(Collected data)
——
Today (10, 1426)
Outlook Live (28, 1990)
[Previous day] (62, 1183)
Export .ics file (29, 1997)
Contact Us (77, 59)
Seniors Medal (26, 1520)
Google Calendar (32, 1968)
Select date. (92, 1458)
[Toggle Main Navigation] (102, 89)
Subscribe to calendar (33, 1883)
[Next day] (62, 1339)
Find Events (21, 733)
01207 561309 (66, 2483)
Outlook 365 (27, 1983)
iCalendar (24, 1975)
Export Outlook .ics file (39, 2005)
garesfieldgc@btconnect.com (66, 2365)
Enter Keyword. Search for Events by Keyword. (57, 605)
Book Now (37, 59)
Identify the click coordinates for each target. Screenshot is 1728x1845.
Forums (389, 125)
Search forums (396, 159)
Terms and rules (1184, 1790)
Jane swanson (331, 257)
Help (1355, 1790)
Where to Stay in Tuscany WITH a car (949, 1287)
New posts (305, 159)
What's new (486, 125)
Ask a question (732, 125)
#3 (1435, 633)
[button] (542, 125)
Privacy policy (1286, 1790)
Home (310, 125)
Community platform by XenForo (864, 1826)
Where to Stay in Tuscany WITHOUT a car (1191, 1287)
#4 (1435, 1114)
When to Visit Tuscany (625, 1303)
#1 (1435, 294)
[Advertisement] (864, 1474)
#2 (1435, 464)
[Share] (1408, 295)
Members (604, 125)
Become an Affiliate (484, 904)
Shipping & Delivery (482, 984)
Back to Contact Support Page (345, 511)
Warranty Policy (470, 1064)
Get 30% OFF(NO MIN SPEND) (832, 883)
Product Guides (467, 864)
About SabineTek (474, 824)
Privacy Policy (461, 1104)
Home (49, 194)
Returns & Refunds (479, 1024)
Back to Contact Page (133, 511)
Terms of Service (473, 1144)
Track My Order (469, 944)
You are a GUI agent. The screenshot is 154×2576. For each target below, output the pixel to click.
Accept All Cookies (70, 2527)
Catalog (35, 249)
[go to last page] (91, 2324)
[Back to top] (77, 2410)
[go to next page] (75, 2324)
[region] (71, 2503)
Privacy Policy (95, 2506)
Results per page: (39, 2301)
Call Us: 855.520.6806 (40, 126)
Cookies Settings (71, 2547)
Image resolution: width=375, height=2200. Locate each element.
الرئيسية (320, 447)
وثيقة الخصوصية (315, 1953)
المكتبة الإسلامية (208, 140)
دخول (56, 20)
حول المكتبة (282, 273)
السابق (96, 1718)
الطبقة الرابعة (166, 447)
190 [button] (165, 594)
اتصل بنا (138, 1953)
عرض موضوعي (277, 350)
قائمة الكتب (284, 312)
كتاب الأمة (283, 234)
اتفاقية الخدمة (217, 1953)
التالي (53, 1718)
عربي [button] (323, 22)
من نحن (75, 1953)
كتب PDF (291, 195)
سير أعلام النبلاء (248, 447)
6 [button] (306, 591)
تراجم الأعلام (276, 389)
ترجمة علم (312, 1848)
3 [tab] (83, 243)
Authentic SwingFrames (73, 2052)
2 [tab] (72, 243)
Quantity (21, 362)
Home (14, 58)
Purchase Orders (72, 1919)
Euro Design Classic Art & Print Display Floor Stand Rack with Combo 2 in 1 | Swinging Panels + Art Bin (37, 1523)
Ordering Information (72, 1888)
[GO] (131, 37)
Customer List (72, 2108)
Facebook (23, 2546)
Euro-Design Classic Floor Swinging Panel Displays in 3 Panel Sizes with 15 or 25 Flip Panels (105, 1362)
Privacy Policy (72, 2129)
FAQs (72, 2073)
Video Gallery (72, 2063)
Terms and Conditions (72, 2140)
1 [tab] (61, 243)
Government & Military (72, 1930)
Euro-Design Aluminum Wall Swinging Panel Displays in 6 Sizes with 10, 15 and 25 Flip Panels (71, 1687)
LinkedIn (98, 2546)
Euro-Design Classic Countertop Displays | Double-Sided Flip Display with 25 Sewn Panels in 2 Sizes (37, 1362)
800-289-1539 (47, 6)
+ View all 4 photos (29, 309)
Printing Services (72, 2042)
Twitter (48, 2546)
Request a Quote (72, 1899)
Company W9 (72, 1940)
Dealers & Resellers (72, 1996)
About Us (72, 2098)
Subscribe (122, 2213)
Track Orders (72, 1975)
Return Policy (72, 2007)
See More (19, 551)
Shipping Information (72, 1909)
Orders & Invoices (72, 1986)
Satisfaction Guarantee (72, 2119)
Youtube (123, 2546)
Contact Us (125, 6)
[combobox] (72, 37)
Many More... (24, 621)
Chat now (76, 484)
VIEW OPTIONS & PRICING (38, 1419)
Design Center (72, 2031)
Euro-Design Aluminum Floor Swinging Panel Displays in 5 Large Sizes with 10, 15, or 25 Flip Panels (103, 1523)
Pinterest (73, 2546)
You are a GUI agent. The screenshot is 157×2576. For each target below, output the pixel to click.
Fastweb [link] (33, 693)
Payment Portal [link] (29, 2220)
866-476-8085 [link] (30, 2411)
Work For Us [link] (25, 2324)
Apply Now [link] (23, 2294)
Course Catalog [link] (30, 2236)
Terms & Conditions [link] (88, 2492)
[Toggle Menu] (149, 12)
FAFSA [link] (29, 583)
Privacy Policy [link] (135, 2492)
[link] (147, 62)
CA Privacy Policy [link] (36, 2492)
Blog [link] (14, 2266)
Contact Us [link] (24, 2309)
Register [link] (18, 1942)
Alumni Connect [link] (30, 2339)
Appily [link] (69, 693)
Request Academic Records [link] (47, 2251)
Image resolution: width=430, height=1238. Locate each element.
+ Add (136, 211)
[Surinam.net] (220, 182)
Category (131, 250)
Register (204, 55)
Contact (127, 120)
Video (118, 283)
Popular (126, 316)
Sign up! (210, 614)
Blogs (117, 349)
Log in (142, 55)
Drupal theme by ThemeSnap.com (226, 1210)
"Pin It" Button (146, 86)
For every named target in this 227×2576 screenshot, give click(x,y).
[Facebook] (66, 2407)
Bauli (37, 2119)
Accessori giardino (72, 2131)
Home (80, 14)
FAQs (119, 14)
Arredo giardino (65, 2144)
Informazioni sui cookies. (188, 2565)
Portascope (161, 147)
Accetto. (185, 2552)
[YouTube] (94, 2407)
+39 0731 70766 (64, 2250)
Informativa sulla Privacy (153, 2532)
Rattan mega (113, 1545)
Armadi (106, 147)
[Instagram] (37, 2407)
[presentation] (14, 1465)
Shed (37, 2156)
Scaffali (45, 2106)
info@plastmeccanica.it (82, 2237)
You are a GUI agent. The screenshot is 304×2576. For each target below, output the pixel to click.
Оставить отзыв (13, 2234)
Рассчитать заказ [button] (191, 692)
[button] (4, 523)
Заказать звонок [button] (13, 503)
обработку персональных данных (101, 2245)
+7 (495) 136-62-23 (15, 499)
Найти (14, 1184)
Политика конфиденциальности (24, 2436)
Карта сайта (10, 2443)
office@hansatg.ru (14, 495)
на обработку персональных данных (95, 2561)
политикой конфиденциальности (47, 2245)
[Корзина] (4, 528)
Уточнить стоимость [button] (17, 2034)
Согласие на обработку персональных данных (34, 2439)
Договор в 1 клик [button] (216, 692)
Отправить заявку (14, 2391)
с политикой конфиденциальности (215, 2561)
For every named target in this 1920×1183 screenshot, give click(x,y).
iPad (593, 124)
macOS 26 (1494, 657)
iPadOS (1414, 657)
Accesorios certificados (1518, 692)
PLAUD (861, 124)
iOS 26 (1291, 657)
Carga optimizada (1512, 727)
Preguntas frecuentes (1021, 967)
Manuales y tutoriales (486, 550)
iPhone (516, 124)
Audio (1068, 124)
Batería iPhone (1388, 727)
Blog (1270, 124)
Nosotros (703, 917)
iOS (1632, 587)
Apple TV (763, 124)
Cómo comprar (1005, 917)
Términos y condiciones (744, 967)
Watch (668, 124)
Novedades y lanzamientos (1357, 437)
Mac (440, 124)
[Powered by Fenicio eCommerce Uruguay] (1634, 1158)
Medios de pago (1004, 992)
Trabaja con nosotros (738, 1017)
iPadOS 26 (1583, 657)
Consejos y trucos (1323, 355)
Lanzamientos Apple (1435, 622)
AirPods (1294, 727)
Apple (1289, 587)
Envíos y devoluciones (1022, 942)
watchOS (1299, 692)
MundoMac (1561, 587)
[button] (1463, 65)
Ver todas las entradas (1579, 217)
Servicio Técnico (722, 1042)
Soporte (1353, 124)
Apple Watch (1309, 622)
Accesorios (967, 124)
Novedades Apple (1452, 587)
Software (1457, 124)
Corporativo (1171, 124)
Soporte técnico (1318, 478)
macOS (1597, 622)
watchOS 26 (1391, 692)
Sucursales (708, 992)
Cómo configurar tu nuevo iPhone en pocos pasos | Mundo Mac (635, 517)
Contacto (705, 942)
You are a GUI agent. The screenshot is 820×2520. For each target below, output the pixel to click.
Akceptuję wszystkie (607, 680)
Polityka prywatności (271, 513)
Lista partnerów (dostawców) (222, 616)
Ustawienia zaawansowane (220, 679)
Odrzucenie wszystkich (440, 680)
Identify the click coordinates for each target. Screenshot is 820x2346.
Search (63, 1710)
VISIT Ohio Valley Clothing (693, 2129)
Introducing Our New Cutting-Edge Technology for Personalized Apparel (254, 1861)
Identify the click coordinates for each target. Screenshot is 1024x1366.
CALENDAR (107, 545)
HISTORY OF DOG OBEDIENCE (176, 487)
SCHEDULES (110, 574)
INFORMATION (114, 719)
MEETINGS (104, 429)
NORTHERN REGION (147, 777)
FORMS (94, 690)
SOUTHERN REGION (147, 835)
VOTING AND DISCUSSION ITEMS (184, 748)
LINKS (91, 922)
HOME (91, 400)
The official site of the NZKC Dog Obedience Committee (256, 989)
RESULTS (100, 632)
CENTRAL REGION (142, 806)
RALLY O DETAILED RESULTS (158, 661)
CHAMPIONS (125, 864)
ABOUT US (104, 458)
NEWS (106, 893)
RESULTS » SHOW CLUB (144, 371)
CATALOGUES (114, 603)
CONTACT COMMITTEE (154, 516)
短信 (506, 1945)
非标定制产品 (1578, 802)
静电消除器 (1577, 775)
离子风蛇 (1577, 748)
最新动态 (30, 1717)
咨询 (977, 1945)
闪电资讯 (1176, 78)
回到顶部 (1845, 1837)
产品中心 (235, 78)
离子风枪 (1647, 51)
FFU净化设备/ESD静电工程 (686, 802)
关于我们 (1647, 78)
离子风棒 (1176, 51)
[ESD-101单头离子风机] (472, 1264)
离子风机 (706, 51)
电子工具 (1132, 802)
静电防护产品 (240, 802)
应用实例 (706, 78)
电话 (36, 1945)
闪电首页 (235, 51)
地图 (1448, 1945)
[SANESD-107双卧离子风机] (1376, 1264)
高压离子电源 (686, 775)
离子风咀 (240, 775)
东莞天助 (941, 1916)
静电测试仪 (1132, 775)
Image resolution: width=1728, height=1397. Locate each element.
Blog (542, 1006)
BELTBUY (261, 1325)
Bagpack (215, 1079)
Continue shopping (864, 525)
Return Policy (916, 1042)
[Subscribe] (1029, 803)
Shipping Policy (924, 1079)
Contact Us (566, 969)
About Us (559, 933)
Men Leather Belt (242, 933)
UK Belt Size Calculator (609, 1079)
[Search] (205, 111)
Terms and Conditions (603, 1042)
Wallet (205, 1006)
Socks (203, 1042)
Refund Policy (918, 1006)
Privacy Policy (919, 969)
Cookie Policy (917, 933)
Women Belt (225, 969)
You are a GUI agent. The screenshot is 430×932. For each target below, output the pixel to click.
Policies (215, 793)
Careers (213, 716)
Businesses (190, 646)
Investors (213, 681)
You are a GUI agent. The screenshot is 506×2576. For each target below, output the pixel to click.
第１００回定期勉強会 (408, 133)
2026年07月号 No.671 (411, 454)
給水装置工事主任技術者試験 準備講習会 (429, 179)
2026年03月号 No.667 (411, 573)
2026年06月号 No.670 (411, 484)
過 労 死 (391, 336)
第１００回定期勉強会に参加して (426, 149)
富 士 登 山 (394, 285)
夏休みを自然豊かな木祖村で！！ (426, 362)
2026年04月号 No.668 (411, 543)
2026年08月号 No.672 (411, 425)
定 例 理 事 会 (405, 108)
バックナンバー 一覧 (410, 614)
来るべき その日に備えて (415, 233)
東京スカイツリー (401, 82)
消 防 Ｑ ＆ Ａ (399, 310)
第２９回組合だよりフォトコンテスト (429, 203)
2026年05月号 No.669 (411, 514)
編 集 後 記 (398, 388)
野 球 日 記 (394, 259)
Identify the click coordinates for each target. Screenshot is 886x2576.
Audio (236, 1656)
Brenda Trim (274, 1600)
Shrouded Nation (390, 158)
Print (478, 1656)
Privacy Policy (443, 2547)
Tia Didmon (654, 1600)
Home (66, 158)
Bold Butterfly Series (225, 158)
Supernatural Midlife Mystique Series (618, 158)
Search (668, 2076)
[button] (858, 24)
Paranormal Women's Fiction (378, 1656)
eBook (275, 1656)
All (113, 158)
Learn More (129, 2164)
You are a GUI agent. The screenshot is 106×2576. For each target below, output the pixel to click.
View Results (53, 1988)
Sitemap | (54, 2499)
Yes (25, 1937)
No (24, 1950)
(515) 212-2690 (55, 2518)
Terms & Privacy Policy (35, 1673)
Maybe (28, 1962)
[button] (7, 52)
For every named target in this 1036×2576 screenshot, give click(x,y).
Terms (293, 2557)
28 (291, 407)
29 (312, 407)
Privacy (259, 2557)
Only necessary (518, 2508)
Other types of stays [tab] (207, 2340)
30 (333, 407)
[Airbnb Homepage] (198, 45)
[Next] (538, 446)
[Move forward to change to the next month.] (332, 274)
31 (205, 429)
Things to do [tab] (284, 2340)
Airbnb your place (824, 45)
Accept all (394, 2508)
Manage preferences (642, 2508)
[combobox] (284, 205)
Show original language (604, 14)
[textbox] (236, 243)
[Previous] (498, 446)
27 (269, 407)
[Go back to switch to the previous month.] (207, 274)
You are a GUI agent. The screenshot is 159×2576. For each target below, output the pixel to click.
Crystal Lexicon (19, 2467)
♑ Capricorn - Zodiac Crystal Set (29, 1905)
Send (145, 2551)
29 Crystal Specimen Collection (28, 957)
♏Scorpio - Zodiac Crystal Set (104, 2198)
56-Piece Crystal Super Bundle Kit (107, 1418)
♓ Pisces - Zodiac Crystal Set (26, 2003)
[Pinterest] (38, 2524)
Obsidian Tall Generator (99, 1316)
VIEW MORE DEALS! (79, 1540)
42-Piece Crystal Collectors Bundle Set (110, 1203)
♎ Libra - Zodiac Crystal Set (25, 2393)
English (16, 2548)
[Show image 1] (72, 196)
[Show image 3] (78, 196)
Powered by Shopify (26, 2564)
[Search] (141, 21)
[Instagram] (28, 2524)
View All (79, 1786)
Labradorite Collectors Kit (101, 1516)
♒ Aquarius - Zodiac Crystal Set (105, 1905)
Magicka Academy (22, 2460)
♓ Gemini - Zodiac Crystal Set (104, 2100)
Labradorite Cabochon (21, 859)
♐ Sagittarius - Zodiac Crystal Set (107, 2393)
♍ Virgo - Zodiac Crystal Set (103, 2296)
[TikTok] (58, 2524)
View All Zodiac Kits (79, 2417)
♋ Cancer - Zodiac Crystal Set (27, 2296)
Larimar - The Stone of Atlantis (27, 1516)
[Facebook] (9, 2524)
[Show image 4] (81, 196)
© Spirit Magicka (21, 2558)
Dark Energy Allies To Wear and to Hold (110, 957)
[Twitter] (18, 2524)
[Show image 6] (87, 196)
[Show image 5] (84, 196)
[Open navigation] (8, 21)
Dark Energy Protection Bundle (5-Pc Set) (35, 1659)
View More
——
What the task requires: Take from the entries every line that has the string "height".

Result of the task:
Image resolution: width=375, height=2200. Locate each element.
Image resolution: width=430, height=1238. Locate each element.
Image resolution: width=1728, height=1397. Locate each element.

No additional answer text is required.